Besides, we have very strong doubts, after a careful perusal of the annexed documents, whether the inscriptions now upon the monuments were those composed by Dr. Gale; for neither in Latinity or good taste do they betray any thing of classical refinement and learning, and therefore, for the sake of the doctor's reputation, it is to be regretted that his MSS. did not form part of the minutes of the Court at the time. Moreover, the Court of Aldermen have no record of the order for the erasure, which took place in 1685, the first year of King James II., when also the stone was removed from its situation over the door of the house where the fire began.* This was probably, therefore, done by an order in council, at the arbitrary command of the popish king; and what portion was actually erased, and what (if any) alteration was made at the Restoration in 1689, becomes a nice question.

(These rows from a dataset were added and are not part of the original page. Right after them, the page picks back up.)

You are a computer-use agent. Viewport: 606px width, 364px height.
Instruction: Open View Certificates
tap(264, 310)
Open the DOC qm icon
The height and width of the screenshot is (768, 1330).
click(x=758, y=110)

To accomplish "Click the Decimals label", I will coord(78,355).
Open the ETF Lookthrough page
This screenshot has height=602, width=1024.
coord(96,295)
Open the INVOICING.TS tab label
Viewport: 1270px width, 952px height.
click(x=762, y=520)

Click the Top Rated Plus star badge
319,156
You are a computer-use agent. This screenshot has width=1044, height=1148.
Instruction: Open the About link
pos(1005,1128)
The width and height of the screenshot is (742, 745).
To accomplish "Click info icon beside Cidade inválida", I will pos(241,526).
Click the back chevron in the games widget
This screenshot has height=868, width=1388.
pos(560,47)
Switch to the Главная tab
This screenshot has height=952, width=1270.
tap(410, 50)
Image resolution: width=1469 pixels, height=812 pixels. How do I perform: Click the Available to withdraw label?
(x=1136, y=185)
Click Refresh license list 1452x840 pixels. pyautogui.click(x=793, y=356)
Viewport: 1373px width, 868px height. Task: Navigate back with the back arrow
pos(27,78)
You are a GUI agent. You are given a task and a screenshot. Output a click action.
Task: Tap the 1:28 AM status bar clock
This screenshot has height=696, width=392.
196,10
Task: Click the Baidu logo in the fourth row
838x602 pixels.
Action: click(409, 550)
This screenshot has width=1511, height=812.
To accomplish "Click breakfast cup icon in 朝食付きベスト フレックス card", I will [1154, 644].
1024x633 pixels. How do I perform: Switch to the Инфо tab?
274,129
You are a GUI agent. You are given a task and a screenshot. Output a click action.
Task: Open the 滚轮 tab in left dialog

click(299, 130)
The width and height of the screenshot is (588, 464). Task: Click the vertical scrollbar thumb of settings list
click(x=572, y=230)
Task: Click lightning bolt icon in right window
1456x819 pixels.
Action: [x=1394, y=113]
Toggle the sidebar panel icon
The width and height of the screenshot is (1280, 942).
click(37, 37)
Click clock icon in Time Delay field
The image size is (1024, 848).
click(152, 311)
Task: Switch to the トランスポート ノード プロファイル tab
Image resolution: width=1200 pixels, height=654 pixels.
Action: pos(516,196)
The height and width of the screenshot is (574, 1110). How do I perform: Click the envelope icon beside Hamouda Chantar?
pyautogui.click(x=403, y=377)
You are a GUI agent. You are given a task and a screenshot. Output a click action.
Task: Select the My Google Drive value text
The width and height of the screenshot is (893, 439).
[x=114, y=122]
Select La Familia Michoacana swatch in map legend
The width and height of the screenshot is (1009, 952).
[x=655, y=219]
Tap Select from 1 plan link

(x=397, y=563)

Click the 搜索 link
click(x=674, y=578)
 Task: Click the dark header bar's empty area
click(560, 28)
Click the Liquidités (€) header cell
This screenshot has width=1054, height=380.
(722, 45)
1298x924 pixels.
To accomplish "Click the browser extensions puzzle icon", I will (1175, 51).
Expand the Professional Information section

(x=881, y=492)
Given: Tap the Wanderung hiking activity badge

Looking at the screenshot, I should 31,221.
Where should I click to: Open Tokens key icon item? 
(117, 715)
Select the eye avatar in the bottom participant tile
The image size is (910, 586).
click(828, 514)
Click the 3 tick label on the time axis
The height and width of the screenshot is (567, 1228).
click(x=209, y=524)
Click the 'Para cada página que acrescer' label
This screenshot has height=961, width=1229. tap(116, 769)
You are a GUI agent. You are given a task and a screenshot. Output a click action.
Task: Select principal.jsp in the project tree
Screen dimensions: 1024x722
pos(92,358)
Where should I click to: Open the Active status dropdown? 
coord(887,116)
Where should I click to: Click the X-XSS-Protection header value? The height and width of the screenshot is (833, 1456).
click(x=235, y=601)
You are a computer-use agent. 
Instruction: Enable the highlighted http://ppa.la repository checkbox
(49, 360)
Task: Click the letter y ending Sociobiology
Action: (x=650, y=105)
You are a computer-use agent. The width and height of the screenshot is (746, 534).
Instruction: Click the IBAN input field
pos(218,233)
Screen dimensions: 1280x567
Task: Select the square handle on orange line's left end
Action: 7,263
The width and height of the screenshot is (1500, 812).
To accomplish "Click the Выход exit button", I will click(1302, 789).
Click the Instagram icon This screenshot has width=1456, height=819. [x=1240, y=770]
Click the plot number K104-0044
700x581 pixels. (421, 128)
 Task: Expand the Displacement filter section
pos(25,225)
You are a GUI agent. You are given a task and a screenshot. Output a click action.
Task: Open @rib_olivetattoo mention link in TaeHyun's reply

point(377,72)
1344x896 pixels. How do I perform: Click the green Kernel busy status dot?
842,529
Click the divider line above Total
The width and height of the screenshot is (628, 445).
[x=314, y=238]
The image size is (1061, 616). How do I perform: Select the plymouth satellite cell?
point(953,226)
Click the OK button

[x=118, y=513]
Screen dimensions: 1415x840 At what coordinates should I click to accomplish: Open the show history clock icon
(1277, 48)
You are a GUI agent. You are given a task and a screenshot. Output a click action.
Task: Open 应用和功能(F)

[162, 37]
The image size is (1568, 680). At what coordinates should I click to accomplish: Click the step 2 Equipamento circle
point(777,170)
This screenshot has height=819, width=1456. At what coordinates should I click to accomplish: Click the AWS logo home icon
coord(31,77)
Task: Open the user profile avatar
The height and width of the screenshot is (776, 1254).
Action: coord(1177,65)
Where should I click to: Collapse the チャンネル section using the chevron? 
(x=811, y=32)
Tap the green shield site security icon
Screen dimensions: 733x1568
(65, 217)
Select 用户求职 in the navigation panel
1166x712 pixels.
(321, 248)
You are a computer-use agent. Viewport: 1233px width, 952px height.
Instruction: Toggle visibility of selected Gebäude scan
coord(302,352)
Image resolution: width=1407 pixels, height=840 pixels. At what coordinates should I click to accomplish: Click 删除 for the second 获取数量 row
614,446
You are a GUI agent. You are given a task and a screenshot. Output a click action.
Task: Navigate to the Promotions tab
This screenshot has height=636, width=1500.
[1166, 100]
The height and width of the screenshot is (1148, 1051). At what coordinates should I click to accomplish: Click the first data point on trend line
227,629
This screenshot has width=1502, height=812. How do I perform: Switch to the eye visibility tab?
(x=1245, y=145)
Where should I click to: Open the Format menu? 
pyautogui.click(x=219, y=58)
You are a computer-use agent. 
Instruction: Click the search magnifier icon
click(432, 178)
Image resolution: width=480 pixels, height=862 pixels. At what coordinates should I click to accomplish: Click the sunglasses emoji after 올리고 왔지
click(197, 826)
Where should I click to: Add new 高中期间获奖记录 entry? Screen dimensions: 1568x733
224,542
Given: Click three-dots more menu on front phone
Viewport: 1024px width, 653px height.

• De Laune, in his 'Angliæ Metropolis, says,—“ About the latter end of the first year of King James II., 1685, this stone was taken down, and the aforementioned inscription erased; but it is now, in the second year of their present majesties, King William and Queen Mary, our happy and royal deliverers from popery and slavery, set up and inscribed again, to the great honour of the first orderers of them, and the no less shame, regret, and mortification, of those that caused this to be taken down, and that to be erased."